Previous data collected in humans with musculoskeletal pain have shown that monitoring day/night activity using accelerometers provide an unbiased objective and more complete assessment of skeletal pain than simply asking patients, physicians or caregivers for their daily assessment of the pain [16; 57; 74; 82; 98]. Thus, while the patient assessment of pain is still important, it is frequently done at a single time point each day and is impacted by recency, mood, depression, and memory [49; 74]. In contrast, automated recording of day/night physical activity data tends to be much more specific (date, time, extent) and reliable than observational data alone and may be used to compare and contrast automated day/night physical activity obtained in preclinical models with human clinical trials using accelerometers.

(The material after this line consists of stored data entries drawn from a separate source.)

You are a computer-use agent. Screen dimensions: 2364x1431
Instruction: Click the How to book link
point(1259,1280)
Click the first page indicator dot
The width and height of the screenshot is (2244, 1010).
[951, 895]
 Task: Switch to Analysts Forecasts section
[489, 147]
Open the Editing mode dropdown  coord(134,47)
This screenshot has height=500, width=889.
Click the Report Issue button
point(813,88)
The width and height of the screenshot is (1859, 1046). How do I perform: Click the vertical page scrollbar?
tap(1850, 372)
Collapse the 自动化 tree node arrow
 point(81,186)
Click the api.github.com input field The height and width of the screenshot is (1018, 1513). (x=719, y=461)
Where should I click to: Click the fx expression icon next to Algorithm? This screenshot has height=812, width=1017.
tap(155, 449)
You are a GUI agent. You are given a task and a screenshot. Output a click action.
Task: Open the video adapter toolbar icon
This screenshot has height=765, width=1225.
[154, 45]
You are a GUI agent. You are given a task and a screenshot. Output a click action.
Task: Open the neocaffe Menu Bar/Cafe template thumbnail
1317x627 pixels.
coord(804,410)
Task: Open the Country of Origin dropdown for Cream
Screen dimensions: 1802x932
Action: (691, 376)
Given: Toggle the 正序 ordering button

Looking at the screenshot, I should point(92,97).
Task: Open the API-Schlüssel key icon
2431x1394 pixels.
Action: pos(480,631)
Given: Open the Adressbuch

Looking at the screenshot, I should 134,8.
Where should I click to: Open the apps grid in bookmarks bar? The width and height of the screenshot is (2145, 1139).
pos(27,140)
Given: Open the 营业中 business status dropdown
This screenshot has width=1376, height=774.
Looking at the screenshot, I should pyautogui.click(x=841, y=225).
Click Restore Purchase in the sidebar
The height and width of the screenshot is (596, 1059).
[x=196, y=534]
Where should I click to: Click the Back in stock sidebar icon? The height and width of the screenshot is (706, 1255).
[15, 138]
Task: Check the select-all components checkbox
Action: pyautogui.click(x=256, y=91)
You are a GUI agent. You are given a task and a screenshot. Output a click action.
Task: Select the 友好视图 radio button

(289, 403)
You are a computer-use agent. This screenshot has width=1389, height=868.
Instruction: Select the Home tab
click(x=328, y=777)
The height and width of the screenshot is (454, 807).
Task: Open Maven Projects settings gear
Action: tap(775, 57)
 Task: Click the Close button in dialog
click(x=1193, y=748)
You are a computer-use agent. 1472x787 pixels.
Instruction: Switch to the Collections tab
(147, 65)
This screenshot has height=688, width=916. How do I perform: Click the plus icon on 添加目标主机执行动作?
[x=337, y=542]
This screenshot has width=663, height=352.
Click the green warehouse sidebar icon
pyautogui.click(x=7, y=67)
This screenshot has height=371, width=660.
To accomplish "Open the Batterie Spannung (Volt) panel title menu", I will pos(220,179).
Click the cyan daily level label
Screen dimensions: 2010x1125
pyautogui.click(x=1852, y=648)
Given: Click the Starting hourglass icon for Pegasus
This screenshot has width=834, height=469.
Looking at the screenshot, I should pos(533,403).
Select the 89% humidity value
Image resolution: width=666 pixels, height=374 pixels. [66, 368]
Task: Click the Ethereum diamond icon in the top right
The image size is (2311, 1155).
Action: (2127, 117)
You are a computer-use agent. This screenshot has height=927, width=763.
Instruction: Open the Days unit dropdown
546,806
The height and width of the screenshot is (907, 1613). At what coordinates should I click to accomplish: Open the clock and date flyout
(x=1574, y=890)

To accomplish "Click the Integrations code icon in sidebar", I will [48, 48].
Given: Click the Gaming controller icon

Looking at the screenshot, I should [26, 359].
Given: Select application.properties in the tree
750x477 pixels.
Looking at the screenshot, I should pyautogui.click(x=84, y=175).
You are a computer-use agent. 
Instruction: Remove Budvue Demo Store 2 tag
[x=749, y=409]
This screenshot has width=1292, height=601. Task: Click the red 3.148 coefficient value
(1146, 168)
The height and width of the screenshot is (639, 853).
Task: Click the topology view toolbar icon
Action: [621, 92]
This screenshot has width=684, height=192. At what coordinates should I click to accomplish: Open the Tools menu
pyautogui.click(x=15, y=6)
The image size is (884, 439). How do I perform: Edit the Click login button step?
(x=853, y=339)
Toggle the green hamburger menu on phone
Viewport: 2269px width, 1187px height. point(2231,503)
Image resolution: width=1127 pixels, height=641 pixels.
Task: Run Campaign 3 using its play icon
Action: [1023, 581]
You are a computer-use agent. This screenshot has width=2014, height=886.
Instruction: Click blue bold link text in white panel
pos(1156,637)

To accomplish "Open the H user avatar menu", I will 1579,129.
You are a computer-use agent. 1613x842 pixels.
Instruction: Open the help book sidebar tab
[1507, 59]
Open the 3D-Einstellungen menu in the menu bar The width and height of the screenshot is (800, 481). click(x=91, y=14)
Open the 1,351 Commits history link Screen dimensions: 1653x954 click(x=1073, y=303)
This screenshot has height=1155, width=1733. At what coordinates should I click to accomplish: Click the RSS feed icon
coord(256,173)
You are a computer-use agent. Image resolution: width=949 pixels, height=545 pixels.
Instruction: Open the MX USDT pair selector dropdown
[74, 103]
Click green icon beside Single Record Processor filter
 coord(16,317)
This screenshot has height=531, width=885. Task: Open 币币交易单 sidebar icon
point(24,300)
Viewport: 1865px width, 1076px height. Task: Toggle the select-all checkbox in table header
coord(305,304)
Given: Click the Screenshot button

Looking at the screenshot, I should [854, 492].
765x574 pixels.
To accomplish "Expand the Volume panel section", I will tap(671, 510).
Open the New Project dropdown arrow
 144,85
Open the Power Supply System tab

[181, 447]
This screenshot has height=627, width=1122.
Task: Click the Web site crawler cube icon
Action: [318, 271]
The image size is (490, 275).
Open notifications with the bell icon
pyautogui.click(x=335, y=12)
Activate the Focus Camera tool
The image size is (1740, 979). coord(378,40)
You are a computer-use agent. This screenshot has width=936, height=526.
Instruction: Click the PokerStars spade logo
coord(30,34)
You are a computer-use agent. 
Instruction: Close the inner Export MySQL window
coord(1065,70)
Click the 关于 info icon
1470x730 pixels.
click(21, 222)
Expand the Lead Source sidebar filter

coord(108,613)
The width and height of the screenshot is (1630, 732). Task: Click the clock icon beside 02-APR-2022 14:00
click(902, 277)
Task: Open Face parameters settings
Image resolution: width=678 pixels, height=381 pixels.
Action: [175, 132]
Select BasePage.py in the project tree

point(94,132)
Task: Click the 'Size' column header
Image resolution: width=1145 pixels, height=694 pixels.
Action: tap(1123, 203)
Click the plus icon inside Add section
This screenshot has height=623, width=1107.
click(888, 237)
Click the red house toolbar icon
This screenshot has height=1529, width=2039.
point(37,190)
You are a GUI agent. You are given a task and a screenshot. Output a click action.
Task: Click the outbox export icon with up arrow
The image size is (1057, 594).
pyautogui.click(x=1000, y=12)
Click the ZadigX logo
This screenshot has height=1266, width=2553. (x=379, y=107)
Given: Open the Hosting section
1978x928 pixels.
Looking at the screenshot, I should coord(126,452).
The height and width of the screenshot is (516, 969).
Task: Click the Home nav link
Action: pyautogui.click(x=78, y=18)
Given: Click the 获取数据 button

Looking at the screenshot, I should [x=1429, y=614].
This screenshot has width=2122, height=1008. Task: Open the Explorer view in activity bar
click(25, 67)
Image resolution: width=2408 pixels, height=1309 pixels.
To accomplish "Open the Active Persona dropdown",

A therapy that reduces skeletal pain, allowing for increased activity, with minimal organ or tissue side effects would be highly desirable for a large clinical population. This study supports the use of activity monitoring as a means to assess skeletal pain and highlights the importance of evaluating both outcomes together since each is significantly affected by the other. With new technologies now available to obtain continuous monitoring of activity and more frequent assessment of pain, such an approach is feasible and will lead to a better understanding of pain mechanisms and their modulation.